TASK
Write out the lines of the material below exactly, beginning at the line with "Select the green" and stopping after the line with "The width and height of the screenshot is (1388, 868).", and leave out the pictures.

RECORDS Start Marker

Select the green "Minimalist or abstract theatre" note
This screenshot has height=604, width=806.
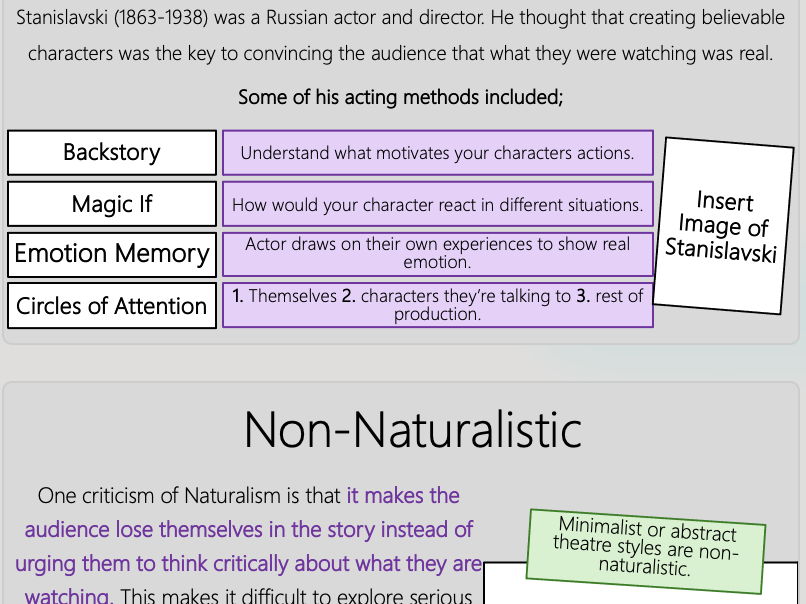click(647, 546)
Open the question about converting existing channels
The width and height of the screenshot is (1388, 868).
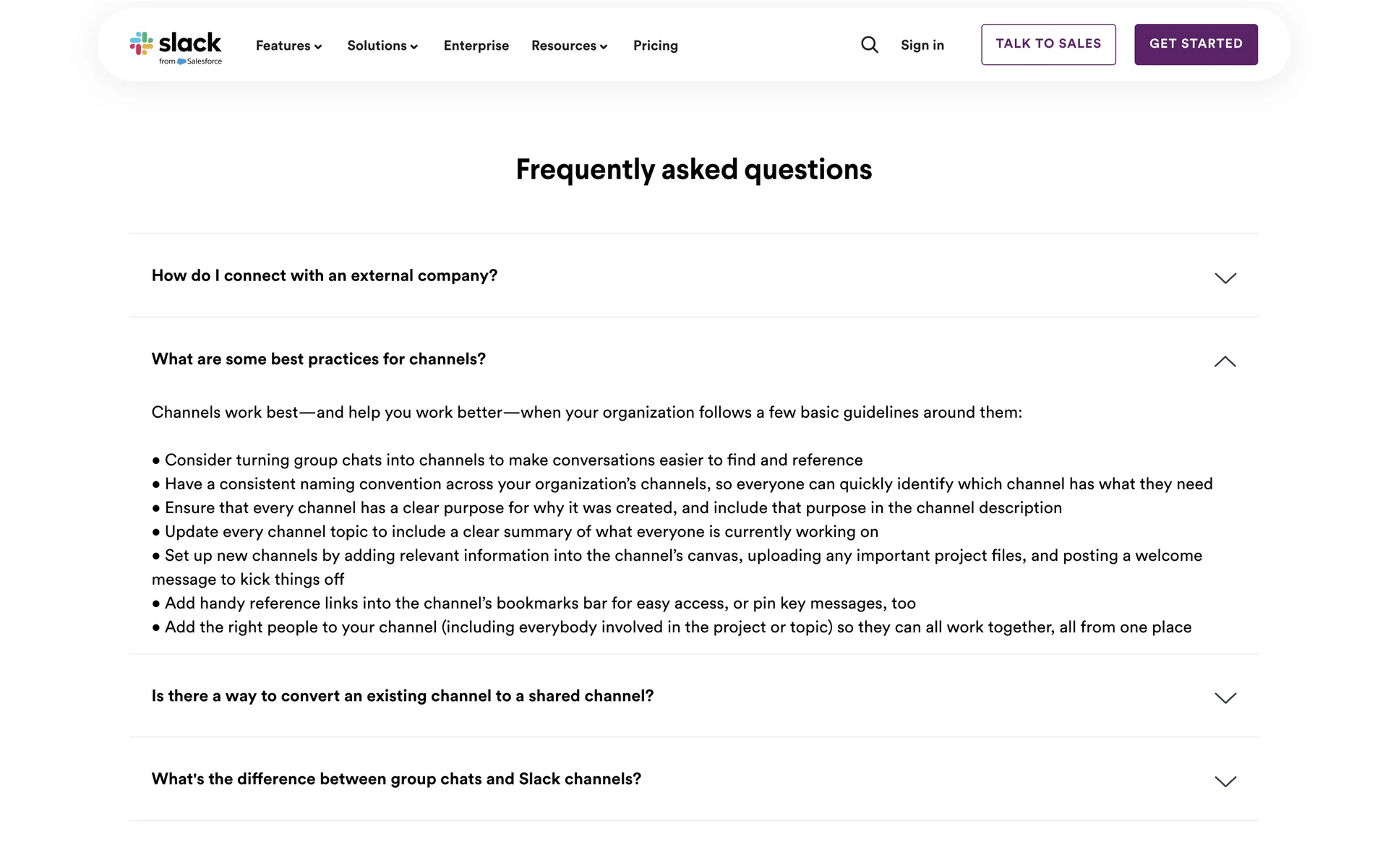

RECORDS End Marker
RECORDS Start Marker

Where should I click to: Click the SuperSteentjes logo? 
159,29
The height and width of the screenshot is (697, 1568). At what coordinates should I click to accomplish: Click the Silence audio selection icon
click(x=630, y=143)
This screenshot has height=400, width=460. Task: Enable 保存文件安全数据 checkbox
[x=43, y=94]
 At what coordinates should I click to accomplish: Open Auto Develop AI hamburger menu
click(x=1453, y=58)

RECORDS End Marker
RECORDS Start Marker

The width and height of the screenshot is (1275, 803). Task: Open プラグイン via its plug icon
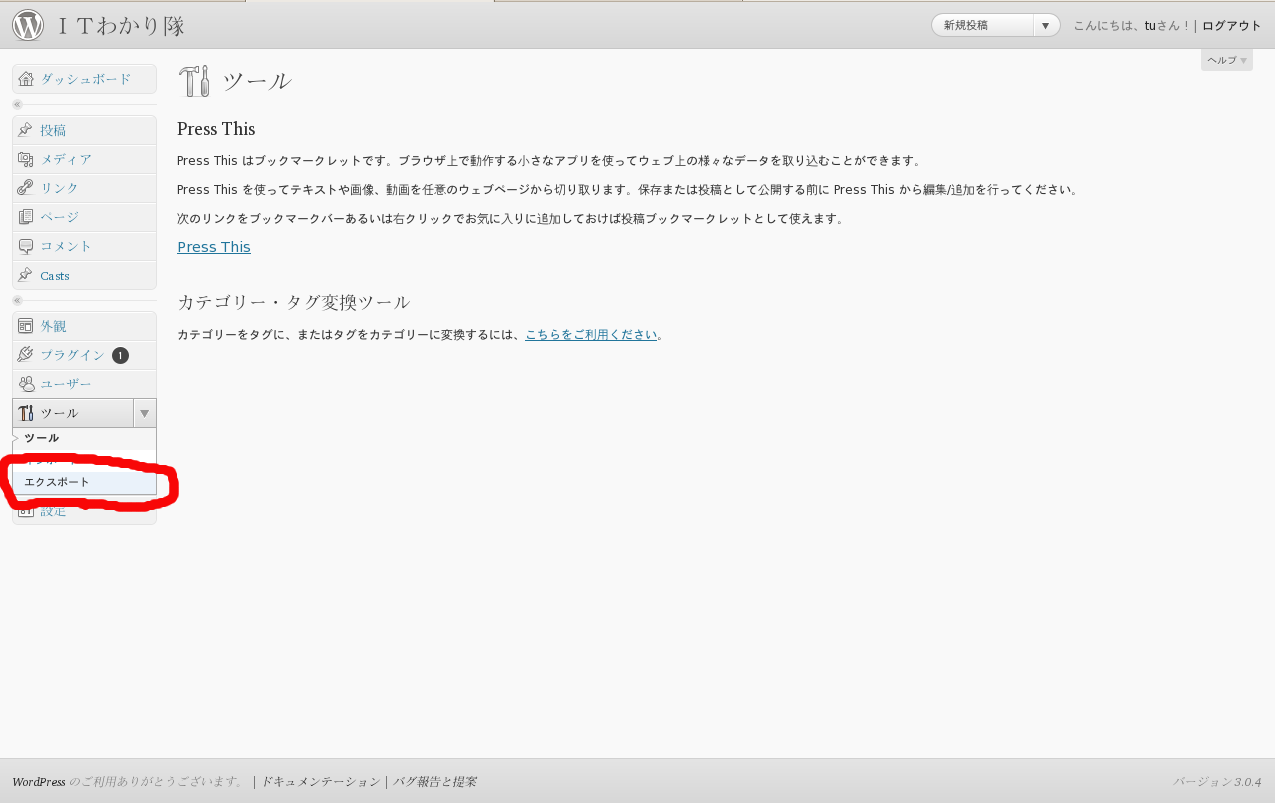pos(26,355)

RECORDS End Marker

EXERCISE OUTPUT
Select the green "Minimalist or abstract theatre" note
This screenshot has height=604, width=806.
click(647, 546)
Open the question about converting existing channels
The width and height of the screenshot is (1388, 868).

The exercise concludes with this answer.